In 1937, more than a hundred people, many of them children, died in the United States after ingesting DEG-tainted cough syrup. This led to federal law (Federal Food, Drug and Cosmetic Act), requiring drug manufacturers to prove the safety of their products before they can be marketed in the U.S. Congress also added the requirement that drugs must generally meet standards for identity, strength, quality and purity found in the United States Pharmacopoeia–National Formulary published by USP.
Then, between 1992 – 2007 in Panama, China, Haiti, Bangladesh, Argentina, Nigeria, and India, there were mass poisonings when toxic DEG was used instead of the more expensive non-toxic glycerin in cough syrups and other medicines. In response, the USP standard for propylene glycol was modified specifically to include testing for the presence of the impurity diethylene glycol.
Unfortunately, the tragedies associated with DEG and EG contamination continue. The World Health Organization (WHO) urged a Call to Action earlier this year after substandard medicines identified in The Gambia, Indonesia and Uzbekistan were found to potentially contain unsafe amounts of DEG and EG as contaminants, resulting in the deaths of more than 300 children. In response, the USP developed a toolkit for manufacturers, regulators, and country pharmacopeias to address DEG and EG contamination associated with allergy, cold and cough medicines.
Ingredient testing by manufacturers can be used to successfully detect the presence of DEG, EG, and other poisons. Such testing is required by law for certain products marketed in the U.S. However, not all countries have the same quality assurance requirements and resources, particularly low- to middle-income countries (LMICs). In addition to the toolkit, USP continues to work with FDA, manufacturers and regulators around the world to build capabilities and bolster supply chain resilience.
Hand Sanitizer: Addressing shortages and safety during COVID-19
In early 2020, the rapidly evolving COVID-19 pandemic caused an expected shortage of alcohol-based hand sanitizers. Pandemic-related supply chain pressures created global shortages that led to new manufacturers, materials, and production pathways to meet demand.

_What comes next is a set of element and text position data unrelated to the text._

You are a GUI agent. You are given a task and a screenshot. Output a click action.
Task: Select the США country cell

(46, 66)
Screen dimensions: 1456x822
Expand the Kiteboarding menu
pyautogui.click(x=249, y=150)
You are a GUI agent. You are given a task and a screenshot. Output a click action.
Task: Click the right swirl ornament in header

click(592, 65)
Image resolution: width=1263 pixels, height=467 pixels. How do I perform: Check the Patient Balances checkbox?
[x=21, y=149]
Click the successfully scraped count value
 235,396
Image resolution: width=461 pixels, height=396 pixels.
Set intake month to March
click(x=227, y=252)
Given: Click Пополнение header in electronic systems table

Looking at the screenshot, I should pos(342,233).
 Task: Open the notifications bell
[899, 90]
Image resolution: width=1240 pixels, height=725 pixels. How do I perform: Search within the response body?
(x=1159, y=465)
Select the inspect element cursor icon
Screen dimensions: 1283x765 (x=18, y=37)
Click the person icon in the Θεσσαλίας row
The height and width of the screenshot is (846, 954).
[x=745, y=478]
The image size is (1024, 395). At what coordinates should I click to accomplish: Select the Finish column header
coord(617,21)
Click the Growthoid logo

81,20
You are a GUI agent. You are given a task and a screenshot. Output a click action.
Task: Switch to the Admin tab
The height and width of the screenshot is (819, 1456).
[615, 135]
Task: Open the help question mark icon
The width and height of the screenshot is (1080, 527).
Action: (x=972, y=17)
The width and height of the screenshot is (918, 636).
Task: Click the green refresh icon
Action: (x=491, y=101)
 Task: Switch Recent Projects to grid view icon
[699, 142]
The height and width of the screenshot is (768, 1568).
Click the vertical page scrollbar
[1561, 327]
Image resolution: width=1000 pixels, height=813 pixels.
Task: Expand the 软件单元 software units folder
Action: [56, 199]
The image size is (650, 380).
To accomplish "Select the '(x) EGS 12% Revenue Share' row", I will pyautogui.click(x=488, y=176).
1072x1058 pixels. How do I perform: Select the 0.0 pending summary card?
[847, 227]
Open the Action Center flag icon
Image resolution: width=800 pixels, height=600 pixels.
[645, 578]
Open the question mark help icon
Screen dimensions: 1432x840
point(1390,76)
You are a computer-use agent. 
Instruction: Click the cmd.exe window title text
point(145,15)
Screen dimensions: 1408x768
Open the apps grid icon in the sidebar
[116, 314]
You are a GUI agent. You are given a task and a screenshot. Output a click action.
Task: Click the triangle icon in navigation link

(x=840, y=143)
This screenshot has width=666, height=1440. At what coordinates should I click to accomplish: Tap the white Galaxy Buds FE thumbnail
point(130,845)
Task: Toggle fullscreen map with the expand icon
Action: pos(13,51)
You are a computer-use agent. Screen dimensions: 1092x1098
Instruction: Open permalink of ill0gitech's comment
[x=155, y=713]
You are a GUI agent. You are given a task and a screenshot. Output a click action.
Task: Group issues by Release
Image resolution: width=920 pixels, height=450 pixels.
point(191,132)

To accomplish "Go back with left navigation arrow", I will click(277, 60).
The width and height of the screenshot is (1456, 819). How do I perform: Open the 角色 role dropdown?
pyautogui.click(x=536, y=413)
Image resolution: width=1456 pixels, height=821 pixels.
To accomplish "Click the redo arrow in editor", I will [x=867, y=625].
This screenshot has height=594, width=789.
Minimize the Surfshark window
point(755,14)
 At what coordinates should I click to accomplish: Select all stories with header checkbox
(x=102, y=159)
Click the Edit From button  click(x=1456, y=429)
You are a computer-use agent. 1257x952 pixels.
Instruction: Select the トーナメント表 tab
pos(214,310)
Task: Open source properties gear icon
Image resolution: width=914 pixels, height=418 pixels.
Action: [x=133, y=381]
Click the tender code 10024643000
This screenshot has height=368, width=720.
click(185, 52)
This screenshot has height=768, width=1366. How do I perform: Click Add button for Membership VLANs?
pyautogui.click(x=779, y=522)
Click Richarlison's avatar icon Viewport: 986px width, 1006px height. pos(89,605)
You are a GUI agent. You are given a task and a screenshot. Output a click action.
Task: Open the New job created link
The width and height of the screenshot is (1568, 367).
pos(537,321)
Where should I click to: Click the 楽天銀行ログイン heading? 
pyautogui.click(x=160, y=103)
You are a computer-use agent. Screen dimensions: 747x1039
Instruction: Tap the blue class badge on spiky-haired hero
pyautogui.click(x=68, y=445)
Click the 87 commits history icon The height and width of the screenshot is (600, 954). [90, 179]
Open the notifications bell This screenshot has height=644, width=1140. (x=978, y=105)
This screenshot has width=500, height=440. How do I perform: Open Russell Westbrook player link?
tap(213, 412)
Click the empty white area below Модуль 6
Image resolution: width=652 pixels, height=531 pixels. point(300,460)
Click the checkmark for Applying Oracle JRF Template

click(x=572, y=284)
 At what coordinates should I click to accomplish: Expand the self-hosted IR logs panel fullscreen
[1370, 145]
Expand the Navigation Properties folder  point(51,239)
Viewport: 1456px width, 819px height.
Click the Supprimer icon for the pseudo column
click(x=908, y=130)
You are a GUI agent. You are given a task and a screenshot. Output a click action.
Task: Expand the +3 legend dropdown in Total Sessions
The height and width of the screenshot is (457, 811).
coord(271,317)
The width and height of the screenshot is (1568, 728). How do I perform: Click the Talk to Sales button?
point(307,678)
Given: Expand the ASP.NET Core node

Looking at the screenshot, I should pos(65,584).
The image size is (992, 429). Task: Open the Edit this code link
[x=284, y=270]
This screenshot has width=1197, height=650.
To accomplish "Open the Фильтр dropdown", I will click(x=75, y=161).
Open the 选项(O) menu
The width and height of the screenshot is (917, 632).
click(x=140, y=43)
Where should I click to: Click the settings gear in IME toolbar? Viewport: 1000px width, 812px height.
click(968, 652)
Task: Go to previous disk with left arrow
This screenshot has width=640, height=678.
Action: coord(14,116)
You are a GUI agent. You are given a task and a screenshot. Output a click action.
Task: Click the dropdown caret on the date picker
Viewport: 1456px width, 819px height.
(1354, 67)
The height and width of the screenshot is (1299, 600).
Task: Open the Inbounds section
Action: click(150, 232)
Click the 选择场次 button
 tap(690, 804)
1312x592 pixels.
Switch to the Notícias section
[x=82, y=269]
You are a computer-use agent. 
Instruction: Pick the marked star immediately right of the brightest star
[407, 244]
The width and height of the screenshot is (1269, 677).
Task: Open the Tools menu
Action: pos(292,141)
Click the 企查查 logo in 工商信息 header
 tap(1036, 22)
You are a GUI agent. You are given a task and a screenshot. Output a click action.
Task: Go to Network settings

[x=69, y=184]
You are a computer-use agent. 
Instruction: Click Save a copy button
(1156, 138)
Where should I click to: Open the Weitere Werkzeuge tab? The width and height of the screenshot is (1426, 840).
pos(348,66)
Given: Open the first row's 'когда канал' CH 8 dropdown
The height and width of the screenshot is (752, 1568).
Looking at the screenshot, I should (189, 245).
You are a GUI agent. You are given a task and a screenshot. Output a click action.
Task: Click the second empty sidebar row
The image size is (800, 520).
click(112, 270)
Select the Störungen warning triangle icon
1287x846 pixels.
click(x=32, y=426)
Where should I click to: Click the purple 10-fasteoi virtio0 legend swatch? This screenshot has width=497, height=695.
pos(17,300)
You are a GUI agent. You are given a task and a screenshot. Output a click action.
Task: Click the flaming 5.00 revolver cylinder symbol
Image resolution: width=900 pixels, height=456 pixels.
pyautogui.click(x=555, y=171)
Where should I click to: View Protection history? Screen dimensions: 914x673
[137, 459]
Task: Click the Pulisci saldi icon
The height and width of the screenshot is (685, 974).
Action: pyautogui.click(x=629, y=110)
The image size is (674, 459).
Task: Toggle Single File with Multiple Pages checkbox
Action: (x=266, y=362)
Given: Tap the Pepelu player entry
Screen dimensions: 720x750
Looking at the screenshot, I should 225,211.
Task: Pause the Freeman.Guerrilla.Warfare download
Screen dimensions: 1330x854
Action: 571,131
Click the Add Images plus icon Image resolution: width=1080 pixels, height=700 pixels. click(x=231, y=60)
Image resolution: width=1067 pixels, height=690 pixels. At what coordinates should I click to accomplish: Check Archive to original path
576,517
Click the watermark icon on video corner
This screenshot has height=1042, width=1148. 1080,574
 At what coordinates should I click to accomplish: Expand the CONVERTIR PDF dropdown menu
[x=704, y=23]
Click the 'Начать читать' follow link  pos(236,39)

These fast-paced changes caused an emergence of quality incidents both regionally and globally. When dangerous hand-sanitizer products entered the markets, USP quickly responded to update the alcohol standards to detect the toxic substance, methanol. Since USP standards are referenced in the laws of over 50 countries, and used in over 100 more, this update helped improve the quality of alcohol throughout the entire global supply chain and protected consumers around the world.
To support the manufacturers and protect the public, USP worked closely with FDA to provide three new formulations for hand sanitizer using different forms of alcohol and new test methods to detect dangerous impurities, including methanol. Additionally, USP developed an online toolkit with guidelines from major public health organizations on compounding alcohol-based hand sanitizers and the preparation of hand sanitizers by manufacturers, pharmacies, and other facilities. The toolkit was developed to help organizations meet the demand for these products, in light of ongoing shortages of commercially manufactured sanitizers.